▶ [AIM OF THE TASK] Reproduce the records in full. Alter nothing.

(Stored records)
== Segment start ==

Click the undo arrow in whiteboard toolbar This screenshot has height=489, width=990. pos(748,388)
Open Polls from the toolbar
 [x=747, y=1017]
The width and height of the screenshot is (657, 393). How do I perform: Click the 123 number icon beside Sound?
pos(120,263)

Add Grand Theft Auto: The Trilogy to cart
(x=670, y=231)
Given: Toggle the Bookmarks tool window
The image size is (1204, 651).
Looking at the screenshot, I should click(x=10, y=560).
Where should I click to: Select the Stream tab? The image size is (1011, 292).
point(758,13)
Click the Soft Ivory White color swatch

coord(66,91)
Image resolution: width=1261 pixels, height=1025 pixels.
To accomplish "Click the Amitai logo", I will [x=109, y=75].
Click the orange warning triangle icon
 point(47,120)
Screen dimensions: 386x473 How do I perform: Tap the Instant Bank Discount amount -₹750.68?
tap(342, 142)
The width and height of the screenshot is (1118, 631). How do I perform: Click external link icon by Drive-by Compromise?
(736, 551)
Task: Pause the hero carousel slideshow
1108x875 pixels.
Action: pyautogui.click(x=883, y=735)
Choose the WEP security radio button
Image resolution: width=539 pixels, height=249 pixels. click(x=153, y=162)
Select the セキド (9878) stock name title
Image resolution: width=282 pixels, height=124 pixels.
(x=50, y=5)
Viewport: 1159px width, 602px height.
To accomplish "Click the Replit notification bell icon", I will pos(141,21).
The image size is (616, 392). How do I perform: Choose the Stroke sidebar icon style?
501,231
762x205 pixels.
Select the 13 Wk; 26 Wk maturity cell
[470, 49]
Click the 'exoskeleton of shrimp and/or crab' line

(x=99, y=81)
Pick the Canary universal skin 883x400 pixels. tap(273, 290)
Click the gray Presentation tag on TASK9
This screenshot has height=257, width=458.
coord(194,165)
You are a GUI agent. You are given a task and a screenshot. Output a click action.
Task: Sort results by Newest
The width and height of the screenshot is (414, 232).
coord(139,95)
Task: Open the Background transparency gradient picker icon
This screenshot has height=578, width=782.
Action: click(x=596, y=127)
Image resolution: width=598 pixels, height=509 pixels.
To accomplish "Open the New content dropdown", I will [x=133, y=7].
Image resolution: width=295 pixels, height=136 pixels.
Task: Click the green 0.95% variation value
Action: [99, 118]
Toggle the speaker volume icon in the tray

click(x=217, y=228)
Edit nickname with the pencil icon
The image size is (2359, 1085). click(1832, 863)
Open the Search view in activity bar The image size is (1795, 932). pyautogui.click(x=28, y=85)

== Segment end ==

▶ [FINAL ANSWER]
Click the undo arrow in whiteboard toolbar This screenshot has height=489, width=990. pos(748,388)
Open Polls from the toolbar
 [x=747, y=1017]
The width and height of the screenshot is (657, 393). How do I perform: Click the 123 number icon beside Sound?
pos(120,263)

Add Grand Theft Auto: The Trilogy to cart
(x=670, y=231)
Given: Toggle the Bookmarks tool window
The image size is (1204, 651).
Looking at the screenshot, I should click(x=10, y=560).
Where should I click to: Select the Stream tab? The image size is (1011, 292).
point(758,13)
Click the Soft Ivory White color swatch

coord(66,91)
Image resolution: width=1261 pixels, height=1025 pixels.
To accomplish "Click the Amitai logo", I will [x=109, y=75].
Click the orange warning triangle icon
 point(47,120)
Screen dimensions: 386x473 How do I perform: Tap the Instant Bank Discount amount -₹750.68?
tap(342, 142)
The width and height of the screenshot is (1118, 631). How do I perform: Click external link icon by Drive-by Compromise?
(736, 551)
Task: Pause the hero carousel slideshow
1108x875 pixels.
Action: pyautogui.click(x=883, y=735)
Choose the WEP security radio button
Image resolution: width=539 pixels, height=249 pixels. click(x=153, y=162)
Select the セキド (9878) stock name title
Image resolution: width=282 pixels, height=124 pixels.
(x=50, y=5)
Viewport: 1159px width, 602px height.
To accomplish "Click the Replit notification bell icon", I will pos(141,21).
The image size is (616, 392). How do I perform: Choose the Stroke sidebar icon style?
501,231
762x205 pixels.
Select the 13 Wk; 26 Wk maturity cell
[470, 49]
Click the 'exoskeleton of shrimp and/or crab' line

(x=99, y=81)
Pick the Canary universal skin 883x400 pixels. tap(273, 290)
Click the gray Presentation tag on TASK9
This screenshot has height=257, width=458.
coord(194,165)
You are a GUI agent. You are given a task and a screenshot. Output a click action.
Task: Sort results by Newest
The width and height of the screenshot is (414, 232).
coord(139,95)
Task: Open the Background transparency gradient picker icon
This screenshot has height=578, width=782.
Action: click(x=596, y=127)
Image resolution: width=598 pixels, height=509 pixels.
To accomplish "Open the New content dropdown", I will [x=133, y=7].
Image resolution: width=295 pixels, height=136 pixels.
Task: Click the green 0.95% variation value
Action: [99, 118]
Toggle the speaker volume icon in the tray

click(x=217, y=228)
Edit nickname with the pencil icon
The image size is (2359, 1085). click(1832, 863)
Open the Search view in activity bar The image size is (1795, 932). pyautogui.click(x=28, y=85)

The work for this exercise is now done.